Moreover, although the proposed position statement [download available here] claims neutrality, its content reads like a defense and sometimes an outright promotion of a public policy of assisted suicide. Although only 11 jurisdictions have legalized the practice, HPNA’s statement says, “All hospice and palliative nurses should develop competence and mastery regarding MAiD in the domains of education, clinical practice, research, advocacy, and leadership.” HPNA appears not to have considered the views of either palliative care experts or disability rights activists who oppose the practice. The statement includes only limited references and minimal tolerance toward nurses who object to the practice.
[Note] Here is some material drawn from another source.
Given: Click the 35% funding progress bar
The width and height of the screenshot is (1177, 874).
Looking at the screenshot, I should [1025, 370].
HPNA tries to explain why assisted suicide should be referred to as “medical aid in dying” or MAiD for short. These are marketing terms. As Dr. Ira Byock, a palliative care specialist has written, “‘aid in dying’ makes it sound like giving someone a lethal drug is an extension of hospice and palliative care. It is not.”
A recent Psychiatric Times piece focused on the deaths of several persons with anorexia by assisted suicide, reiterating that terms such as medical aid in dying “lump categories of action together, obscuring the ethics of what is at stake and making meaningful debate difficult.”
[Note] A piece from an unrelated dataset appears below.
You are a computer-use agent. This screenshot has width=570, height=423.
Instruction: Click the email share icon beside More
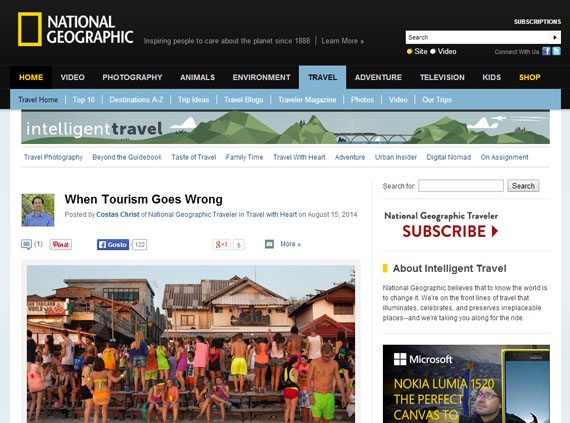click(x=269, y=244)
The proposed position statement does identify some of the reasons why people contemplate assisted suicide. These reasons have little to do with the possibility that death may be close and much more to do with the lack of social support and unequal access to services including palliative and in-home personal care services. Disability justice activist Anita Cameron has noted, “Cuts to funding for home care services, as well as reduction or elimination of eligibility to those services, combined with racial and disability disparities and discrimination in healthcare, will lead to those being deemed to be terminal to feel that they have no choice but to ask for assisted suicide.”
It is also very concerning that the statement does not urge nurses to advocate or seek advocacy assistance to secure needed services or to otherwise pursue suicide prevention as the first priority. Given the endemic “quality of life” biases still prevalent in the health care community, disabled people, including those whose disabilities result from age or progressive illness, have long struggled for equal access to suicide prevention services. Too often, treatable depression will not be seen as exactly that.
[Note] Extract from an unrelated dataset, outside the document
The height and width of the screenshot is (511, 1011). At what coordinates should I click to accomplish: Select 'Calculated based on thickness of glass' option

Effective June 8, 2024, the 504 regulations promulgated by the Health and Human Services Department (HHS) prohibits health care providers receiving federal funds from denying medical treatment – or inducing a patient to refuse treatment – based on discriminatory attitudes based on disability. HHS has affirmed that medical treatment includes suicide prevention services. There is an inherent conflict between ensuring equal access to suicide prevention services and facilitating suicide for a patient subgroup. As written, HPNA’s statement raises serious questions about compliance with Section 504’s nondiscrimination regulations.
As Dr. Byock has said, “We need to refocus on the fundamentals of human caring and recommit to caring well for people from birth all the way through to death.” HPNA’s proposed position statement would take us in the wrong direction. Acceptance of assisted suicide would corrupt palliative care and make people, especially people who are members of devalued groups, afraid to use hospice services. It would undermine hospice and palliative care programs that deserve support.
We urge HPNA to reconsider its statement and return to the drawing board, this time inviting a group of nurses that at least equally represents the full range of diverse views on this subject.